Прозрачная, нежная, чистая, добрая, грустная музыка — какие еще простые слова можно не пожалеть для нее? — еще не звучала. Но все вокруг было полно предвкушения встречи с нею. В программе — Шопен! Среди тех, кто пришел сюда, не было ни одного, следует думать, кто бы не знал, что такое Шопен. А потому предвкушение было всеобщим и единодушным.

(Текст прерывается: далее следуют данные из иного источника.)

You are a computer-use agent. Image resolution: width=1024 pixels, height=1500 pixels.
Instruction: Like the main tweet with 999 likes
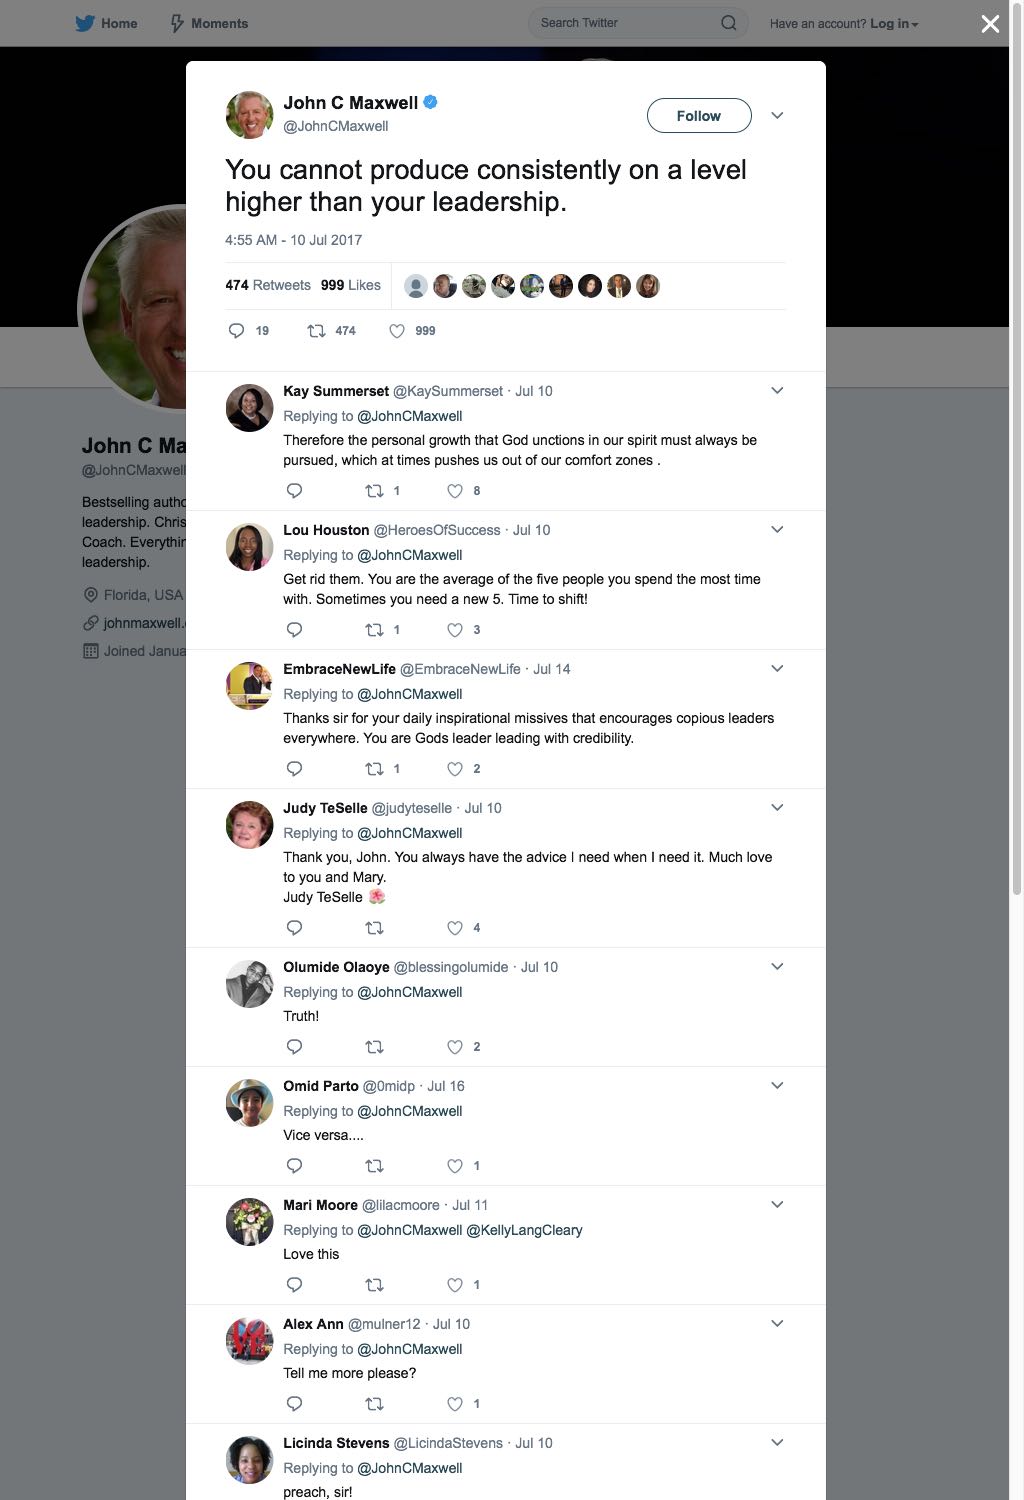point(397,331)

Здесь царила особая атмосфера.
Нет, здесь не спрашивали поминутно, не кидались наперерез: «Нет ли у вас лишнего билетика?» — как, например, на ступеньках перед цирком, там было около полусотни ступенек, внушительный ступенчатый холм, и было непонятно, как при этих поминутных бросках поклонники цирка уберегают суставы, конечности и не катятся кубарем вниз, или перед зданием Русского драматического театра в сезон престижных гастролей, там не было вовсе никаких ступенек, но зато там кидались наперерез уже в подземном переходе, где большинство пешеходов неслось, держа на прицеле центральный гастроном и центральный универмаг, и им даже в диковинку были чьи-то иные намерения, но эти, несчастные, как незрячие, все равно кидались всем, без разбору, наперерез.